SELECTED PASSAGE:
┌──

Spells and Spell Schools

There are 100 spells and 10 schools of magic in the Nightmares Underneath. For the sake of brevity I’m not going to cover each one, instead covering the broad diversity of choices by school. We have quite a bit of iconic D&D options (Charm Person, Detect Magic, Magic Missile, etc) but also a few familiar entries have interesting twists: Protection from Evil, for example, doesn’t provide a static bonus vs. a being of Evil alignment but rather imposes disadvantage on all forms of intentional harm directed against the caster.

Edition Changes: Generic spell descriptors such as duration, effect, & range are much more detailed, with their own entries and typical designations on what they plausibly cover. In the case of Range’s example, Infinite denotes no limitations on distance, Senses means being able to see, hear, touch, or otherwise reliably detect the target, etc. Additionally, some spells have an additional sentence or two in clarifying previously-vague territory or have been altered to be more or less powerful.

School of Battle is more about improving one’s ability to inflict and resist violence as opposed to direct damage spells. Its spells include effects such as granting a single weapon (or entire squad) advantage on attack rolls, allow a weapon to strike targets as though they were unarmoured, grant immunity to non-magical projectile weapons, the ability to manifest and throw eldritch darts, and so on. It’s a very good school on account that even its lower-level spells can make a big difference in the party’s ability to harm the opposition.

└──

DATASET ENTRIES:
┌──

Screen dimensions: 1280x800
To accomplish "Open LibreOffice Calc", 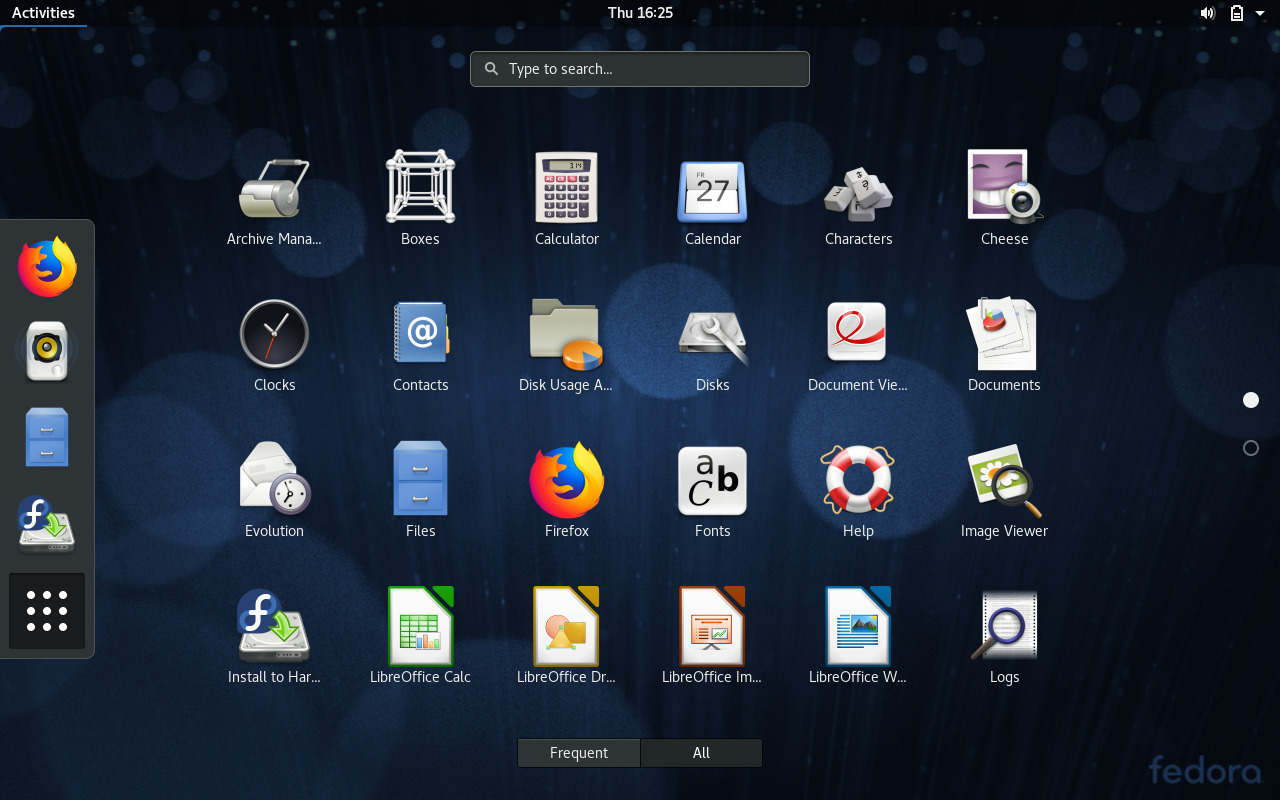I will tap(420, 626).
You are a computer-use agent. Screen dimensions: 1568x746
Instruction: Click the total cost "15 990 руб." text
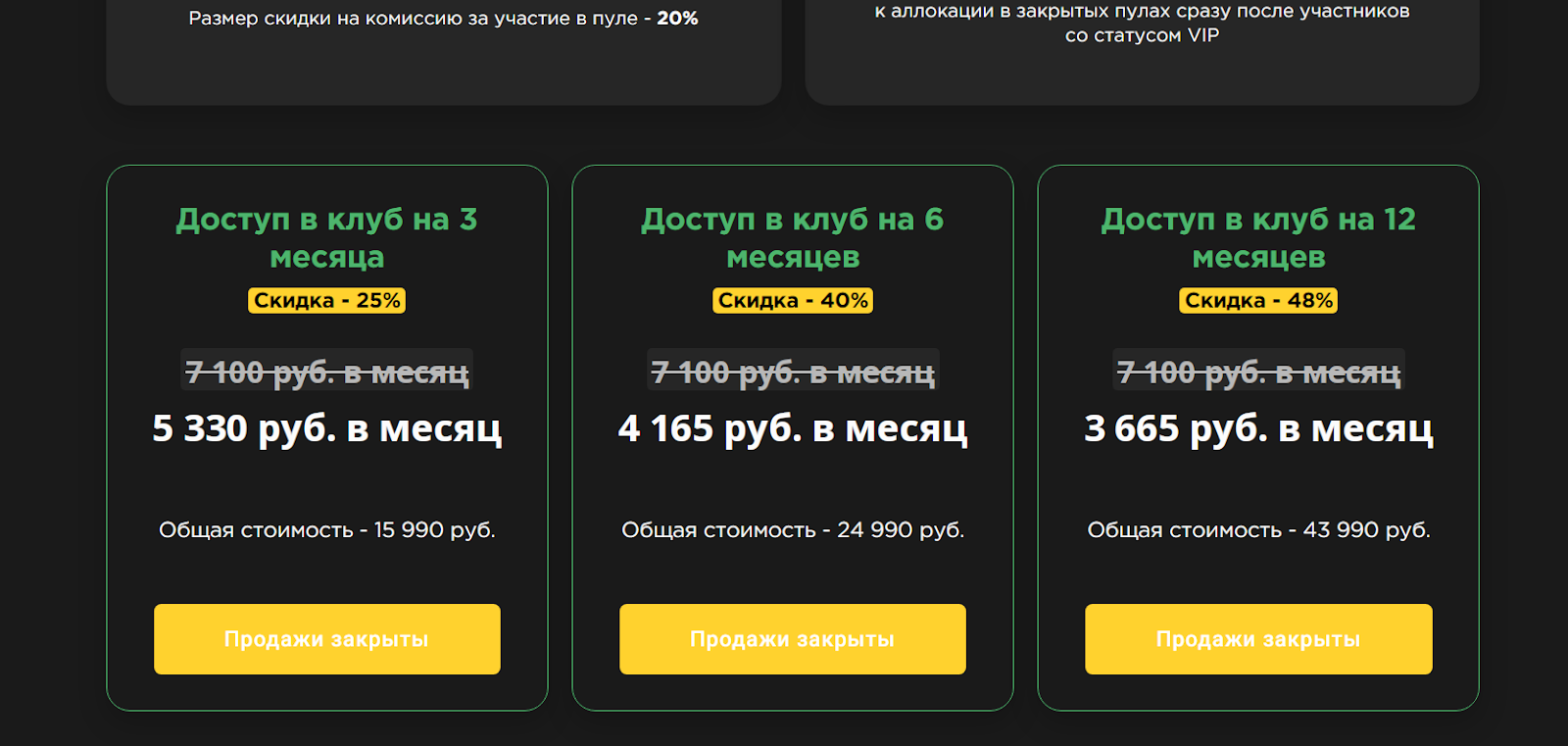click(x=434, y=530)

└──

AIM A: In the passage on spells and spell schools, how many schools of magic does the Nightmares Underneath have?
AIM B: Explain why the passage on spells and spell schools calls the School of Battle a very good school.
AIM C: Proceed with the passage on spells and spell schools, picking up right after its final sentence about the School of Battle.

EXPECTED OUTPUT A: It has 10 schools of magic.

EXPECTED OUTPUT B: The passage says it is a very good school because even its lower-level spells can make a big difference in the party's ability to harm the opposition.

EXPECTED OUTPUT C:
School of Divination lets the caster know about things they wouldn’t or shouldn’t It includes limited scrying (only locations the caster knows to exist or an unknown place beyond a door they know of), the ability to detect evil intentions rather than the alignment itself, the ability to detect poisonous items, creatures and poison in a person’s system, the ability to detect traps which include natural hazards and shoddy construction provided that someone is intentionally planning to use said hazards against others, the ability to detect the corruptive influence of nightmares and those tainted by them, among other things. Divination is another solid choice, and has a lot of utility depending on how the caster makes use of it.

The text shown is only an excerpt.